Introduction

The performance of today's microprocessors is astonishing. Beneath the progress in wafer technology, a big contribution to the improvements achieved in the past years was made by developing sophisticated scheduling algorithms. One of the major scheduling algorithms used in recent CPUs was specified long ago in 1967 by Robert M. Tomasulo [1]. However, up to now concrete data on the impact of the algorithm on hardware cost and cycle time has been missing.

Thus, this thesis gives a detailed implementation of the Tomasulo scheduling algorithm for the DLX RISC architecture [2]. The design is based on a machine presented in [3] and realizes full support for precise interrupts with a reorder buffer [4]. Cost and cycle time are calculated and evaluated with a formal model presented in [5]. The results are compared to other DLX implementations.

Results

The Tomasulo scheduling algorithm is one of the most competitive scheduling algorithms. It provides low CPI rates down to 1.1 which is shown by simulations on common benchmarks in [6,7]. This thesis shows that adding a Tomasulo scheduler does not have any impact on the cycle time of the CPU design.
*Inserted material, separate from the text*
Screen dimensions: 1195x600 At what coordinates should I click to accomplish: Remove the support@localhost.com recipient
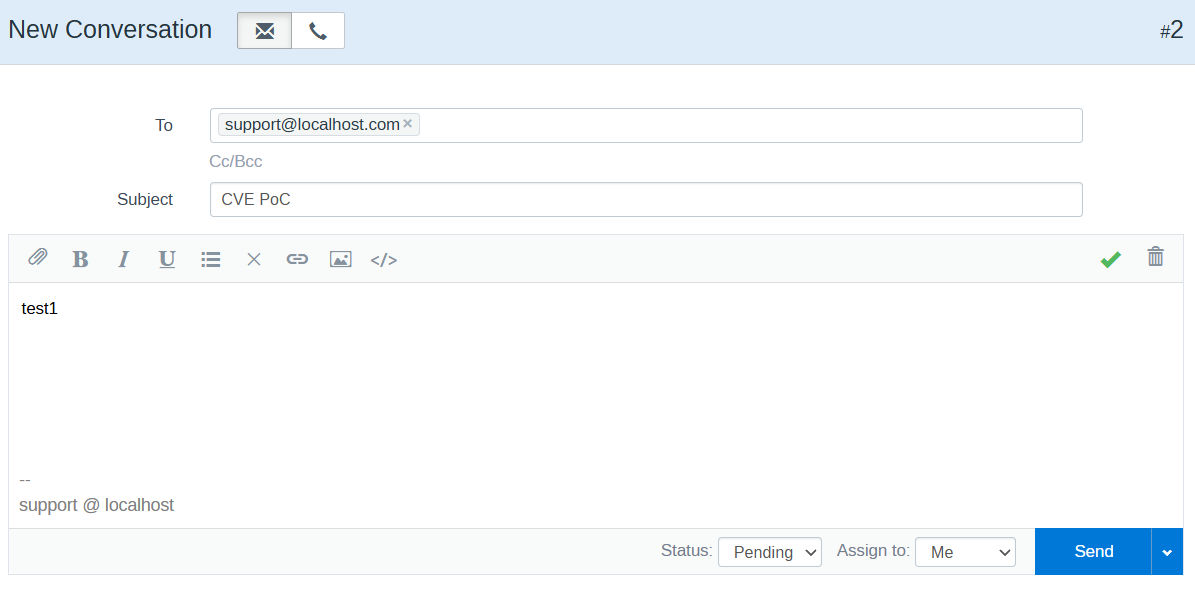[x=407, y=123]
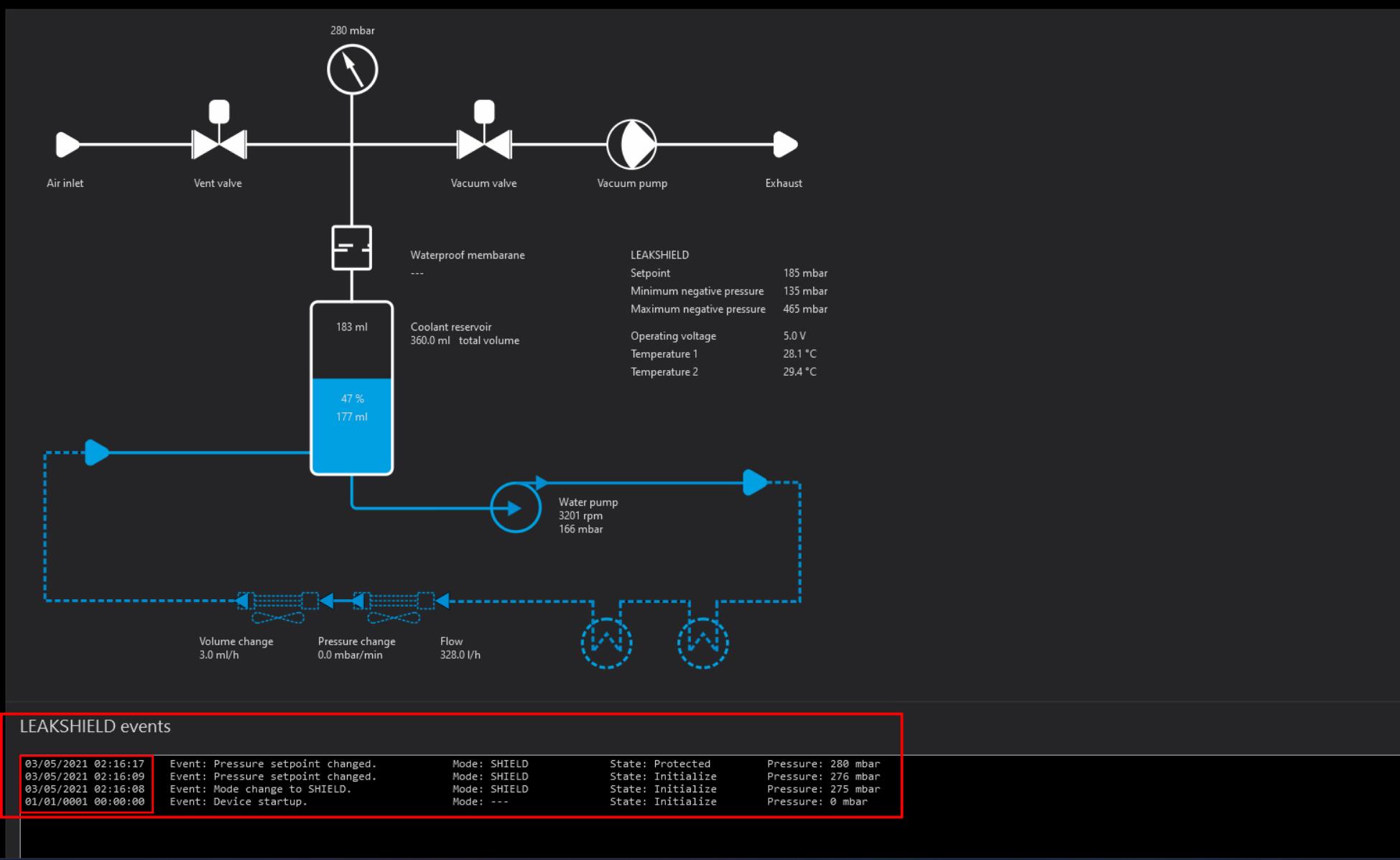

The Tomasulo scheduling algorithm with precise interrupts is known to be expensive regarding hardware cost. A complete CPU core design counts about 236,000 gate equivalents, which is about two times as much as is needed by a pipelined design with equal function units. Compared to the total costs of a CPU design (including the first level cache), this is just an increase of 26 percent at a 44 percent higher performance.

Outline

Chapter 2 describes some basic concepts, like the hardware model and gives a rough overview of the design. It also includes a terse introduction to the Tomasulo scheduling algorithm itself. Chapter 3 presents all the implementation details on gate level other than the memory system, which is presented separately in chapter 4. In chapter 5, the analysis of the cost and cycle time of the design is carried out. The results are compared to other DLX implementations in order to evaluate the overall design quality impact of different scheduling algorithms. Chapter 6 contains the correctness proof for the hardware.

References

[1]	R.M. Tomasulo. An efficient algorithm for exploiting multiple arithmetic units. In IBM Journal of Research and Development, volume 11 (1), pages 25 33. IBM, 1967.
[2]	J.L. Hennessy and D.A. Patterson. Computer Architecture: A Quantita-tive Approach. Morgan Kaufmann Publishers, INC., San Mateo, CA, 2nd edition, 1996.
[3]	Holger Leister. Quantitative Analysis of Precise Interrupt Mechanism for Processors with Out-Of-Order Execution. PhD thesis, Universität des Saarlandes, Fachbereich 14 Informatik, 1998. Preliminary Version, 03/1998.
[4]	J.E. Smith and A.R. Pleszkun. Implementing precise interrupts in pipelined processors. IEEE Transactions on Computers, 37(5):562-573, 1988.
[5]	S.M. Müller and W.J. Paul. The Complexity of Simple Computer Architectures. Lecture Notes in Computer Science 995. Springer, 1995.
[6]	Nikolaus D. Gerteis. Die Auswirkung von Mechanismen für die präzise Interruptbehandlung auf den Cyclecount von RISC-Prozessoren. Master's thesis, Universität des Saarlandes, Fachbereich 14 Informatik, 1998.
[7]	Peter Dell. Die Auswirkung von Mechanismen zur out-of-order Ausführung auf den Cyclecount von RISC-Architekturen. Master's thesis, Universität des Saarlandes, FB. Informatik, 1998.